Interface element records:
— START —

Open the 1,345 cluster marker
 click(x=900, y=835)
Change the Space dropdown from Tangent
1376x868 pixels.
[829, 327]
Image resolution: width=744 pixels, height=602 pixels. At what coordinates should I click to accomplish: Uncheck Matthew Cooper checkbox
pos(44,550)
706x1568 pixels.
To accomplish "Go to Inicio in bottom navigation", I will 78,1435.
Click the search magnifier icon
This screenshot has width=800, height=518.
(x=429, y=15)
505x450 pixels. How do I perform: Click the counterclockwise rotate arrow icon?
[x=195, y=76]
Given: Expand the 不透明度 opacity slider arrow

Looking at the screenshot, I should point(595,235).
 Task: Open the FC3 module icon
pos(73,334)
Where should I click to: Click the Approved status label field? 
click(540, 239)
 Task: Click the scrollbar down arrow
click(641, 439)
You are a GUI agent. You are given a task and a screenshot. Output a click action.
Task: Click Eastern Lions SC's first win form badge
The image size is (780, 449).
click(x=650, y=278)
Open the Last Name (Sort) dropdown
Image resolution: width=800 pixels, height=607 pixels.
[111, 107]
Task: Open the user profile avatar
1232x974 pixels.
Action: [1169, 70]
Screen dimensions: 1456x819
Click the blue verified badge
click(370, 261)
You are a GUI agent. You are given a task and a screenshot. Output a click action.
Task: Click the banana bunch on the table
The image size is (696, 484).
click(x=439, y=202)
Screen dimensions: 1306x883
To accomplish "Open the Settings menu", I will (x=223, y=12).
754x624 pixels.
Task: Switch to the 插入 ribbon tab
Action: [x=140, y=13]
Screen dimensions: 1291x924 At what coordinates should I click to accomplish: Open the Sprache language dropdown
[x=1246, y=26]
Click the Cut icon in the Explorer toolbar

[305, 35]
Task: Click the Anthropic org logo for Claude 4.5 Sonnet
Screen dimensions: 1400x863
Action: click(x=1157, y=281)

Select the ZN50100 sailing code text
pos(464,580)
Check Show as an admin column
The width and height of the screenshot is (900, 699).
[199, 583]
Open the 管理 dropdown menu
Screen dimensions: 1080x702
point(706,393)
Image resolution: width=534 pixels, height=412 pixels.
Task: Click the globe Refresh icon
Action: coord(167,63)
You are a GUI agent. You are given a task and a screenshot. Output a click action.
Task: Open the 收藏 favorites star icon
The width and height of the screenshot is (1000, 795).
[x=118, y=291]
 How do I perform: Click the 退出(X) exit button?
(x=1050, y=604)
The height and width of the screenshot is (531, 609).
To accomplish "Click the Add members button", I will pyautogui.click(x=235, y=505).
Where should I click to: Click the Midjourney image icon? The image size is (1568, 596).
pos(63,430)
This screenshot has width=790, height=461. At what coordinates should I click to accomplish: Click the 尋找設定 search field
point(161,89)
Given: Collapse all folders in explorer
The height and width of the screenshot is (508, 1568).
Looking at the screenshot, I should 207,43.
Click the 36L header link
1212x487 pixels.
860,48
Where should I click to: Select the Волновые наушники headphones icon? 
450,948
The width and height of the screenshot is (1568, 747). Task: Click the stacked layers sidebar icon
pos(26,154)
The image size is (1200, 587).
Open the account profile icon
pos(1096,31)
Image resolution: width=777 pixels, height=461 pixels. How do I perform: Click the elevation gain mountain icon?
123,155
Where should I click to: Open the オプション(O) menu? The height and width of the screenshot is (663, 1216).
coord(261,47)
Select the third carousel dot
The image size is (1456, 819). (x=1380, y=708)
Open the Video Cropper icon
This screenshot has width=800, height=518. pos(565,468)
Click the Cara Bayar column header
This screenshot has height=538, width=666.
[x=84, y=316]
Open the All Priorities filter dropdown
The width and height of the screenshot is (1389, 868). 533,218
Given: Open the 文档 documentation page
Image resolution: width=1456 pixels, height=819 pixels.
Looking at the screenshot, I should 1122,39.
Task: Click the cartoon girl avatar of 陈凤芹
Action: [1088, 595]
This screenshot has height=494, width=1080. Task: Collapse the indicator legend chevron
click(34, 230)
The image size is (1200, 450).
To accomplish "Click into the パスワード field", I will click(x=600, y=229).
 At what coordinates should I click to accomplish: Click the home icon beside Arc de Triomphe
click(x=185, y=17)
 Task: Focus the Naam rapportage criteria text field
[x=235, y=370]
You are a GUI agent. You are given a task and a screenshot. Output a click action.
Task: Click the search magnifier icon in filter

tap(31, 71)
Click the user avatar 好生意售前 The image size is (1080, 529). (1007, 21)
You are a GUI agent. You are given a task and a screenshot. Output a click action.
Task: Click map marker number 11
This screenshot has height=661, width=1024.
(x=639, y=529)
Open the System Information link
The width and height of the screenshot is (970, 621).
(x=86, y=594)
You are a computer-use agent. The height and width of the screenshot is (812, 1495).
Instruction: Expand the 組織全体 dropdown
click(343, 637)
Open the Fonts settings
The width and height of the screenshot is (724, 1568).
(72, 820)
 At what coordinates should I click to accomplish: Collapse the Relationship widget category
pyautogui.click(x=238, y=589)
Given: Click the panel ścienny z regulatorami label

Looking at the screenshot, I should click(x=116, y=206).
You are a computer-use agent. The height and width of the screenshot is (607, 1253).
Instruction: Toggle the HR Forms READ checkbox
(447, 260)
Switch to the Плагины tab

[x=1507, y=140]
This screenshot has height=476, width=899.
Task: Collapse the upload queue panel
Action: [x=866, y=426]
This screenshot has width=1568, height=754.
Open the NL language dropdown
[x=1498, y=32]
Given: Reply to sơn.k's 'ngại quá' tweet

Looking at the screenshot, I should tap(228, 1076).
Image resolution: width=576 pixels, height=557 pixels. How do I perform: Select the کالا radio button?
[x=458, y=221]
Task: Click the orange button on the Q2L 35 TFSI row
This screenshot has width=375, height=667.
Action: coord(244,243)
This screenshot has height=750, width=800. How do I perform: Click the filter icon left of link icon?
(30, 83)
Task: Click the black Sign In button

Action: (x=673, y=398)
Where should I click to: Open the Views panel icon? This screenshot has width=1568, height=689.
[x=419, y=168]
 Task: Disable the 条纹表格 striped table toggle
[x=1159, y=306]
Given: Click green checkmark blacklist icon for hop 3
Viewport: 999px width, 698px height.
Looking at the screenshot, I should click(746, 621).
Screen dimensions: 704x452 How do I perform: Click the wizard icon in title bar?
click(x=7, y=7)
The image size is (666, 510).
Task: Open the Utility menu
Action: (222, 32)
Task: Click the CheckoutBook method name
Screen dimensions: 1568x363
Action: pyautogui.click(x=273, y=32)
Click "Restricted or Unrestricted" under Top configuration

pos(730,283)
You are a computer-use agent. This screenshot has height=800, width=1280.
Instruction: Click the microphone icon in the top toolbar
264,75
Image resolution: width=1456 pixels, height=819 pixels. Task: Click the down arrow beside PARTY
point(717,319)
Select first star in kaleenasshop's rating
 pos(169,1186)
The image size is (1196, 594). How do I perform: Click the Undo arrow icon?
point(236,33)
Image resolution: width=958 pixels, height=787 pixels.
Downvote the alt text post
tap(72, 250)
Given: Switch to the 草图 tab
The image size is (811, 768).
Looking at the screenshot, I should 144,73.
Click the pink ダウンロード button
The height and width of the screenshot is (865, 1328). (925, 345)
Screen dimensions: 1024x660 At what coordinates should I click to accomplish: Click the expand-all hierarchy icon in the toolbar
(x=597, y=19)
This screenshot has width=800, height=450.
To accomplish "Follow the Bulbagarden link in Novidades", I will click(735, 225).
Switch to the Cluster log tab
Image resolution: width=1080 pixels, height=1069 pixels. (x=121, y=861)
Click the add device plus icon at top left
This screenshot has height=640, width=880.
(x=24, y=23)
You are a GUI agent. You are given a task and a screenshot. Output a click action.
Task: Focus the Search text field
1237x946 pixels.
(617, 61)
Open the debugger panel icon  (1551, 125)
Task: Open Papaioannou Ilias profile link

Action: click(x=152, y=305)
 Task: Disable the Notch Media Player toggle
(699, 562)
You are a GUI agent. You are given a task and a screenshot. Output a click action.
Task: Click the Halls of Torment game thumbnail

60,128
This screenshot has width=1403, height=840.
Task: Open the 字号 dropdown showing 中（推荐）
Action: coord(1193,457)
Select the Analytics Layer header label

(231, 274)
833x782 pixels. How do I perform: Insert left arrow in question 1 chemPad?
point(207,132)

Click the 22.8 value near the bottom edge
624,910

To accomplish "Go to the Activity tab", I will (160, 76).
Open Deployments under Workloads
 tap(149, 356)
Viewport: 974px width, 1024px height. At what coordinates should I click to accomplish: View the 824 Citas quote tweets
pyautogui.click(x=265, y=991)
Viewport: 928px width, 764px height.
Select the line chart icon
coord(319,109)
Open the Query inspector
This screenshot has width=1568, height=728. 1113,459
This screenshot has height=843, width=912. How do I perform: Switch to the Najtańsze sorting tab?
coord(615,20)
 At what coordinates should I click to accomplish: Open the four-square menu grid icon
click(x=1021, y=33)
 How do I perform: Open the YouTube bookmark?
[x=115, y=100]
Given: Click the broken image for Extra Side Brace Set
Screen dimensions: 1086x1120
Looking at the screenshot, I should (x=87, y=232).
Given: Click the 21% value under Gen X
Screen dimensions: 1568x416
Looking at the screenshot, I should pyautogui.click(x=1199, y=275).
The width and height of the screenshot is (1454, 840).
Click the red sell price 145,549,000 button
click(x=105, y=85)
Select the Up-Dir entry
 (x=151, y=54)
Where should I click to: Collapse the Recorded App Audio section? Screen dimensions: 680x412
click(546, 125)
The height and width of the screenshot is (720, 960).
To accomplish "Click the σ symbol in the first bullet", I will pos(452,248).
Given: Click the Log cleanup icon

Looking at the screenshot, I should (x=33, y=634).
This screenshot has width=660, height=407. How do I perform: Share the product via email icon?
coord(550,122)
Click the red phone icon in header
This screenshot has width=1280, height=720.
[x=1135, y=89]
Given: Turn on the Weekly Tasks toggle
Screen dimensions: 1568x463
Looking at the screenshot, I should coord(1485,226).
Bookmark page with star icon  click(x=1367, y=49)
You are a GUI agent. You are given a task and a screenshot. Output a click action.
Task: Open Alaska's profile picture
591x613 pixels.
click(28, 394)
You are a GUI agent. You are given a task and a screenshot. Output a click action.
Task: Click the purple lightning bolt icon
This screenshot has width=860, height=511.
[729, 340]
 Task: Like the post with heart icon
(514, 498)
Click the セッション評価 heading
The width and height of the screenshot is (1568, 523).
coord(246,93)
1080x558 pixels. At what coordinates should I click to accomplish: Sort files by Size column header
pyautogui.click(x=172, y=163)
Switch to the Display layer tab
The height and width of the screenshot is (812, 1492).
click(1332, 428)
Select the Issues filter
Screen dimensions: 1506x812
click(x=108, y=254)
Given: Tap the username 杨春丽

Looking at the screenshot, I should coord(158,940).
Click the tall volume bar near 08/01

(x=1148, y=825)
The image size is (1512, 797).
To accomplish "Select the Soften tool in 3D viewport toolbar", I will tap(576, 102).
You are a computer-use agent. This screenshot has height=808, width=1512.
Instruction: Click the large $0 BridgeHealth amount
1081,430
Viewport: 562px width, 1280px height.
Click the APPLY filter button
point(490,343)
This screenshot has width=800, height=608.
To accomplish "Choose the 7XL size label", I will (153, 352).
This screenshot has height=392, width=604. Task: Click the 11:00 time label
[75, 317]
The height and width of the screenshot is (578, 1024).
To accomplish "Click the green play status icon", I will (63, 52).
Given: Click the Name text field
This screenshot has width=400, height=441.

— END —

Stated goal: Reproduce verbatim the lines from the one containing "The image size is (1196, 594)." through the one containing "will click(735, 225).", including both of those lines.

Worked answer:
The image size is (1196, 594). How do I perform: Click the Undo arrow icon?
point(236,33)
Image resolution: width=958 pixels, height=787 pixels.
Downvote the alt text post
tap(72, 250)
Given: Switch to the 草图 tab
The image size is (811, 768).
Looking at the screenshot, I should 144,73.
Click the pink ダウンロード button
The height and width of the screenshot is (865, 1328). (925, 345)
Screen dimensions: 1024x660 At what coordinates should I click to accomplish: Click the expand-all hierarchy icon in the toolbar
(x=597, y=19)
This screenshot has width=800, height=450.
To accomplish "Follow the Bulbagarden link in Novidades", I will click(735, 225).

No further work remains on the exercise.